Des notes scolaires gonflées

On apprend que, par un mécanisme statistique, le ministère de l’Éducation donne automatiquement la note de passage à un élève qui n’a par exemple que 58 %. On sait que les faiseurs de sondages nous ont habitués à la nécessité pour eux de tenir compte d’une marge d’erreur. Par ailleurs, l’astrophysicien et philosophe Aurélien Barrau fait une critique virulente de la mentalité à courte vue selon laquelle il n’y a de vérité que chiffrée (De la vérité dans les sciences, 2016).

L’extension des lois statistiques au monde de l’éducation est en porte-à-faux. D’abord, elle a comme présupposé que la note de 58 % est le fruit de l’erreur humaine. De plus, l’évaluation des professeurs n’est pas une opération chiffrée, mathématique ou statistique. Elle varie selon l’atteinte d’objectifs d’apprentissage. S’il y a erreur, c’est aussi en ces termes qu’elle doit se corriger et s’afficher.

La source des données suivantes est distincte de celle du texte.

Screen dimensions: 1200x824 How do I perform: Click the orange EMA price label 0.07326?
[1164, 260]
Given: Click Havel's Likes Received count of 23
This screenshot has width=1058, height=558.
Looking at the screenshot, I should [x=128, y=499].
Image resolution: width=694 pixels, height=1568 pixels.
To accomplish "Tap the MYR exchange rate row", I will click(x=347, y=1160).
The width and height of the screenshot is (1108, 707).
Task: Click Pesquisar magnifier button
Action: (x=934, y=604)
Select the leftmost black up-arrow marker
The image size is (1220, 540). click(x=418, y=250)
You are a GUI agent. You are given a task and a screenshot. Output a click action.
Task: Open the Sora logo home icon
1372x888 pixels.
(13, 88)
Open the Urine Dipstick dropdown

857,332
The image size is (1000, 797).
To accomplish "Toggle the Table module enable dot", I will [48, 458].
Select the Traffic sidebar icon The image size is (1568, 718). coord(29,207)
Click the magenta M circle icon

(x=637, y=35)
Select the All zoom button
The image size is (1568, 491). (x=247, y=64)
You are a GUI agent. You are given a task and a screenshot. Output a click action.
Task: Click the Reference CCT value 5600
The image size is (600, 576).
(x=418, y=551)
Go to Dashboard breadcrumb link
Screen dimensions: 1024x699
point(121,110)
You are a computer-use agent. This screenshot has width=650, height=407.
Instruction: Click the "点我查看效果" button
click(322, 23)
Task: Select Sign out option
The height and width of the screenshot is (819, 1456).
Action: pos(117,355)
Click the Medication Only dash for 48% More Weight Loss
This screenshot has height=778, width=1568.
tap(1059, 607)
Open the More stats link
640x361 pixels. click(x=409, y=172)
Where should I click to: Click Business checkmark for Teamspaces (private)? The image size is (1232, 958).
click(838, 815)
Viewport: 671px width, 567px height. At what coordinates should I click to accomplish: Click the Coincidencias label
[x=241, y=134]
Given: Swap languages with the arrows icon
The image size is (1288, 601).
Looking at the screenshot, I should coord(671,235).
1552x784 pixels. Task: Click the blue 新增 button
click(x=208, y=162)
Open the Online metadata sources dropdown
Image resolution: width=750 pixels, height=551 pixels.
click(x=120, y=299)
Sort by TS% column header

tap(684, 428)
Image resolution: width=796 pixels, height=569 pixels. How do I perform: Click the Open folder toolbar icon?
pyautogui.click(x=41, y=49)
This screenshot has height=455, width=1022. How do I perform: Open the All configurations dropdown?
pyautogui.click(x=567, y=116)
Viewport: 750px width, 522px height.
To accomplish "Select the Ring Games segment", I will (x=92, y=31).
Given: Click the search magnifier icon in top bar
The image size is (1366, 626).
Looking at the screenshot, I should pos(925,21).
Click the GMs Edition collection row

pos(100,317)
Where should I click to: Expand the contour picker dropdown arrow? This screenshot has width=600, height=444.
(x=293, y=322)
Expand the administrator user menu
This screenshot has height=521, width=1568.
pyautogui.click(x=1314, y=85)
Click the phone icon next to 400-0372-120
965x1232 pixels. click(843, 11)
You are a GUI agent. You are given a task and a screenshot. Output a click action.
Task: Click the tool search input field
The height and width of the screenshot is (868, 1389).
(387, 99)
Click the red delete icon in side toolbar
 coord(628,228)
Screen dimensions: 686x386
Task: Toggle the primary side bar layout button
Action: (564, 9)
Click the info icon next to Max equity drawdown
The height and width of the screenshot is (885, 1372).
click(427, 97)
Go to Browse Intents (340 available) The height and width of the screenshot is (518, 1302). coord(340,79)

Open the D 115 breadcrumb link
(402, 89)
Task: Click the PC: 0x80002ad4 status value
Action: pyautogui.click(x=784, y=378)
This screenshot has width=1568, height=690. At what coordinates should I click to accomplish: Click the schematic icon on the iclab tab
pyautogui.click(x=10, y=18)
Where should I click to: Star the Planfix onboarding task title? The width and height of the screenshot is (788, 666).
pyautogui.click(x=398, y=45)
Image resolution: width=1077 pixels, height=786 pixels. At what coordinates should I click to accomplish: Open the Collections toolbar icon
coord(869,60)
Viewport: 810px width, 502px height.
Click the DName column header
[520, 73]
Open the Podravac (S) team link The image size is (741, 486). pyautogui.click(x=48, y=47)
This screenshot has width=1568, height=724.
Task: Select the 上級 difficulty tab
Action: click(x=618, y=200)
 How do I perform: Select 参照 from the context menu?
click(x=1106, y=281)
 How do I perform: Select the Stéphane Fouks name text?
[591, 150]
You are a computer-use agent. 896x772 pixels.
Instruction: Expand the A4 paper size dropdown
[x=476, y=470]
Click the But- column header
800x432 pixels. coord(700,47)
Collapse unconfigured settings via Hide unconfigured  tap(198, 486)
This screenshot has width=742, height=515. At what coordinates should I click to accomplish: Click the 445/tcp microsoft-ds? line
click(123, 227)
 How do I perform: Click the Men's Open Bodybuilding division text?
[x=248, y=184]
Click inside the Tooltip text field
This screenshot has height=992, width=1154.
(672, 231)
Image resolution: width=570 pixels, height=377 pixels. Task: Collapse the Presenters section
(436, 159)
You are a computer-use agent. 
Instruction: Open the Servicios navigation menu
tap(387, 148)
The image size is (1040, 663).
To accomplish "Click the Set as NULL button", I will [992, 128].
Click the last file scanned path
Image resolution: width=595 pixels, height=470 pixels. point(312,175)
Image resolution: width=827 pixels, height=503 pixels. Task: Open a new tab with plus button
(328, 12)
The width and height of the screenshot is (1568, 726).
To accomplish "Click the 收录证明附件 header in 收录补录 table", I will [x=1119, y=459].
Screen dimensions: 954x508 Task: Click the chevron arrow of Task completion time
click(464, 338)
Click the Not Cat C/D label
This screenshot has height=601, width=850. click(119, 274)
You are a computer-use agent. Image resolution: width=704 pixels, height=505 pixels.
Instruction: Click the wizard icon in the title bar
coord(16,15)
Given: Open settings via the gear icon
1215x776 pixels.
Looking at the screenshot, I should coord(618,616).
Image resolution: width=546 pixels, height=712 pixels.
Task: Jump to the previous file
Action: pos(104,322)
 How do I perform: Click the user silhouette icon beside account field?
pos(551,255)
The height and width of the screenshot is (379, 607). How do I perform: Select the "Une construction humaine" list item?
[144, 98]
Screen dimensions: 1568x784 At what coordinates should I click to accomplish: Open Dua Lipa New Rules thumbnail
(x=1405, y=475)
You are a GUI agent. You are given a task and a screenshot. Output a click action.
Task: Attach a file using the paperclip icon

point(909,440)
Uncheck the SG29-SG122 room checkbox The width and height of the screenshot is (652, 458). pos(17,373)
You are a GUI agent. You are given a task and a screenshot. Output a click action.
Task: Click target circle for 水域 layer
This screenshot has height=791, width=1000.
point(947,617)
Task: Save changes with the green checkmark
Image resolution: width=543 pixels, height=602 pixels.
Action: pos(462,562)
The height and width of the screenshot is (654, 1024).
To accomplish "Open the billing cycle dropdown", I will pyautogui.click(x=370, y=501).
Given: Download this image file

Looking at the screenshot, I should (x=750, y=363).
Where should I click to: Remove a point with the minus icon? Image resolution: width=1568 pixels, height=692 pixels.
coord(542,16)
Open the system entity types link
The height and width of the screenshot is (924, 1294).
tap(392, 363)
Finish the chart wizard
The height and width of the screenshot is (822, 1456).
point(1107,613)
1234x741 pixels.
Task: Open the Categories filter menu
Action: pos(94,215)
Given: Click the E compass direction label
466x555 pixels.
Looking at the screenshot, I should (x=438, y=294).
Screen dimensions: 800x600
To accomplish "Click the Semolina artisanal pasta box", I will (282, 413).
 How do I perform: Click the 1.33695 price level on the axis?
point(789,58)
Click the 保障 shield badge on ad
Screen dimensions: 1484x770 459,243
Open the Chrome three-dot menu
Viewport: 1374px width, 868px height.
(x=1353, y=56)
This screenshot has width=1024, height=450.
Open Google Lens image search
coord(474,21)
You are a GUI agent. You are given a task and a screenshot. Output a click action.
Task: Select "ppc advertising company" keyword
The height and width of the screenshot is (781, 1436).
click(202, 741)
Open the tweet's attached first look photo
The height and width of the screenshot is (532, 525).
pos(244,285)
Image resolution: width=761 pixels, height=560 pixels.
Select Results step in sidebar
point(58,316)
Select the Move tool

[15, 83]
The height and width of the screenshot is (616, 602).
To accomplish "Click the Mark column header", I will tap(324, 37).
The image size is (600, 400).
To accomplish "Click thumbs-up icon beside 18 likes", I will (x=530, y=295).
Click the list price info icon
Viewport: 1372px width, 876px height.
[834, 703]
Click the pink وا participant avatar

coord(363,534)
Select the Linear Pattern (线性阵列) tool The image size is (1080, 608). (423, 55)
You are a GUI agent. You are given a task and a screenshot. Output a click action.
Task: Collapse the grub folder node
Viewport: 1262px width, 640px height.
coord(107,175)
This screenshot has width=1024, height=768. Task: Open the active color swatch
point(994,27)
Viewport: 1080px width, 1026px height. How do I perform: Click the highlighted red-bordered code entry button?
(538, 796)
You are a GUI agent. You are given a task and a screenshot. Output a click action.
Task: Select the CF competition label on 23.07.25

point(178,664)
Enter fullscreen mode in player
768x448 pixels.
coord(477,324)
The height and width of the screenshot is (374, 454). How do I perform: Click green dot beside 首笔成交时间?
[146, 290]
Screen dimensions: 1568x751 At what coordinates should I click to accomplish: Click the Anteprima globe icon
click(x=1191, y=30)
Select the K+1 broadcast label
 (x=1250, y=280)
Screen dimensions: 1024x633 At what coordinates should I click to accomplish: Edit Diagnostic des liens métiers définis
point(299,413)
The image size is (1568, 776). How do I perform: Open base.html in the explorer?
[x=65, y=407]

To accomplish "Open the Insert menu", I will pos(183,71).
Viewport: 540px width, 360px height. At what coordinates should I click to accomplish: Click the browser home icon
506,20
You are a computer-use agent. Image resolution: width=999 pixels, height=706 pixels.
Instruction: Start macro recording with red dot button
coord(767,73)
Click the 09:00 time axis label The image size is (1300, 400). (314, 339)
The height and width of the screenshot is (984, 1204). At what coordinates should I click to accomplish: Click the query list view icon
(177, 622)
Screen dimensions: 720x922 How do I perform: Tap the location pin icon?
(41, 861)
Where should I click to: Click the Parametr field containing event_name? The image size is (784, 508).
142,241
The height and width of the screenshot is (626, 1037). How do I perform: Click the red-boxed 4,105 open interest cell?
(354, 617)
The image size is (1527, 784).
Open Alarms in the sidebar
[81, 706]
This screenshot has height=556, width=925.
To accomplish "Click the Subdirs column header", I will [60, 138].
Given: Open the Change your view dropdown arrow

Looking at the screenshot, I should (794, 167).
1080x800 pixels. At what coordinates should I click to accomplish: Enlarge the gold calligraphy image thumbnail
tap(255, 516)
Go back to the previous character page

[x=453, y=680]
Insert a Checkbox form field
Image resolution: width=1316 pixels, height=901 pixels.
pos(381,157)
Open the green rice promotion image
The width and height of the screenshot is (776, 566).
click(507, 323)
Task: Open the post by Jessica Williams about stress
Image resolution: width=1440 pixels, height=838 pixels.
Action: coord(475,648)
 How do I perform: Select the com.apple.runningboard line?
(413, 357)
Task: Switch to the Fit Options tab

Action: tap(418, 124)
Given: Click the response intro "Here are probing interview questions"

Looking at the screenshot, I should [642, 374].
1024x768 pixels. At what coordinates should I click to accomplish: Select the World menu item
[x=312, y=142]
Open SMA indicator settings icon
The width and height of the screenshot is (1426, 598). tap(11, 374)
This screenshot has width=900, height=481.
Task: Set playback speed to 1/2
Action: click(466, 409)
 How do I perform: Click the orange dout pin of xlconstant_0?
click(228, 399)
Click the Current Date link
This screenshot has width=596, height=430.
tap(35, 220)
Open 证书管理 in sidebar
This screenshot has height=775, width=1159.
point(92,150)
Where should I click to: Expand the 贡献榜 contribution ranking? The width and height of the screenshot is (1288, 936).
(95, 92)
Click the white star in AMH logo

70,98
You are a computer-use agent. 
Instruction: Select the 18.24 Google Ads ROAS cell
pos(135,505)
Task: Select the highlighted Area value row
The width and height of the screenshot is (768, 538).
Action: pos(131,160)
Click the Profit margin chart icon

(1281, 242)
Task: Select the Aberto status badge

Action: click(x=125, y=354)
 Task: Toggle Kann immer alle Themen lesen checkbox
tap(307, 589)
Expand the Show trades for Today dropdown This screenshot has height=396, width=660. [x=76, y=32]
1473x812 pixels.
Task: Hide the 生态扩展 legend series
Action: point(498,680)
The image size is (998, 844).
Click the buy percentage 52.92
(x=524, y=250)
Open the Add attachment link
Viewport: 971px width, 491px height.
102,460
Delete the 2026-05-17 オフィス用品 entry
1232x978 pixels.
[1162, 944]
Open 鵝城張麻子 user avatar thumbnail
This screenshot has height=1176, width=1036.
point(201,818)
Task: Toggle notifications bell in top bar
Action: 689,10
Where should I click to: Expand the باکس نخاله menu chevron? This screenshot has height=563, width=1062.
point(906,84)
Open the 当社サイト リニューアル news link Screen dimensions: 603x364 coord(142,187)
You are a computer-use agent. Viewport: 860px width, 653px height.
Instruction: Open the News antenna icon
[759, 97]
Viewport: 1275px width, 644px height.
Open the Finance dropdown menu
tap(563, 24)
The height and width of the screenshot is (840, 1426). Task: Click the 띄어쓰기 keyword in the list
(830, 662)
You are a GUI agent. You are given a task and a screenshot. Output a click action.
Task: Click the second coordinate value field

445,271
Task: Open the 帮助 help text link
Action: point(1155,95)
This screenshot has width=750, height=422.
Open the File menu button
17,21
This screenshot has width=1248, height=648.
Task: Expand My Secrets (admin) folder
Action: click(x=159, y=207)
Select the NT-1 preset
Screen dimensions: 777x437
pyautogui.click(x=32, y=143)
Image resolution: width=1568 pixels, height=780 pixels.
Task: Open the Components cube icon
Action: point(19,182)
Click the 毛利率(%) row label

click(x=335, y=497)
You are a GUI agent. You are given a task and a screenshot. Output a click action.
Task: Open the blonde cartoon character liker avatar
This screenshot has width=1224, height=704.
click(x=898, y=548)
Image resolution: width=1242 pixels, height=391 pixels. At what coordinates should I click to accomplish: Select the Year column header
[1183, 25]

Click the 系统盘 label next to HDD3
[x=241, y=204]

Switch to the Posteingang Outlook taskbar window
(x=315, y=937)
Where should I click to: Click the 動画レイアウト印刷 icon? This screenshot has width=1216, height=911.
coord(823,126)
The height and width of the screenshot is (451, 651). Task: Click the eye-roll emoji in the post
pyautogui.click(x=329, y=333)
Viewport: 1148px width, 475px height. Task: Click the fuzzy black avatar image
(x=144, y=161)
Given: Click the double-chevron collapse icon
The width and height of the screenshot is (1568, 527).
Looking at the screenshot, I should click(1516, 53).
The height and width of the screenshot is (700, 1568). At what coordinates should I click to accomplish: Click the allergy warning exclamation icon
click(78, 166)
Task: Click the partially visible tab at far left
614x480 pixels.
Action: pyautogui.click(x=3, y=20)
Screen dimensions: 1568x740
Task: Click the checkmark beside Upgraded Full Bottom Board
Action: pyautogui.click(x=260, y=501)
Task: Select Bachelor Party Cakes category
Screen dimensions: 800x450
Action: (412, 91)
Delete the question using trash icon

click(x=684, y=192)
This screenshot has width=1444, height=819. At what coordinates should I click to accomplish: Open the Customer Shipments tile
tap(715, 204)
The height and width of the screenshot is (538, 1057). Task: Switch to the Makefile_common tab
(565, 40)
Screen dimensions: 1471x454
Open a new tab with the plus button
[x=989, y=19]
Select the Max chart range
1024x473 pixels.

La note chiffrée ne peut avoir valeur de signe que rattachée explicitement à l’apprentissage. S’il y a erreur, ce n’est donc pas aux fonctionnaires qu’il appartient de la corriger par une baguette statistique magique, mais aux pairs de l’enseignement et, de préférence, par des procédés qui instruisent l’élève. Quant à la pertinence de normaliser, c’est par ses effets stimulants ou au contraire lénifiants qu’il faut en juger. Notre sympathique ministre Proulx aurait avantage à parler de psychopédagogie plutôt qu’à jouer les apprentis sorciers en statistiques.


 
2 commentaires
  • Bernard Terreault - Abonné 1 mai 2017 08 h 19

    Idéalement

    Il faudrait 100% pour réussir le secondaire, c'est à dire que l'élève serait jugé maîtriser vraiment les maths, la langue et les sciences à un niveau suffisant pour se débrouiller dans la vie. Par exemple, estimer mentalement ce que lui coûterait chaque mois une hypothèque de 200000$ à 4%, lire La Presse, rédiger un rapport compréhensible sur son travail de la dernière semaine, savoir en gros la différence entre vitamines, protéines, gras, féculents, sucres et minéraux. Au lieu d'un chiffre plutôt arbitraire, il me semble qu'on devrait laisser l'enseignant juger si l'élève "passe" ou ne passe pas. Les chiffres ne serviraient que de guide pour l'aider ensuite à choisir s'il continuera au cegep et dans quelle spécialité.

    • François Laforest - Abonné 1 mai 2017 19 h 43

      "....lire La Presse,..."Hum! Plutôt le Devoir vous voulez dire, je présume?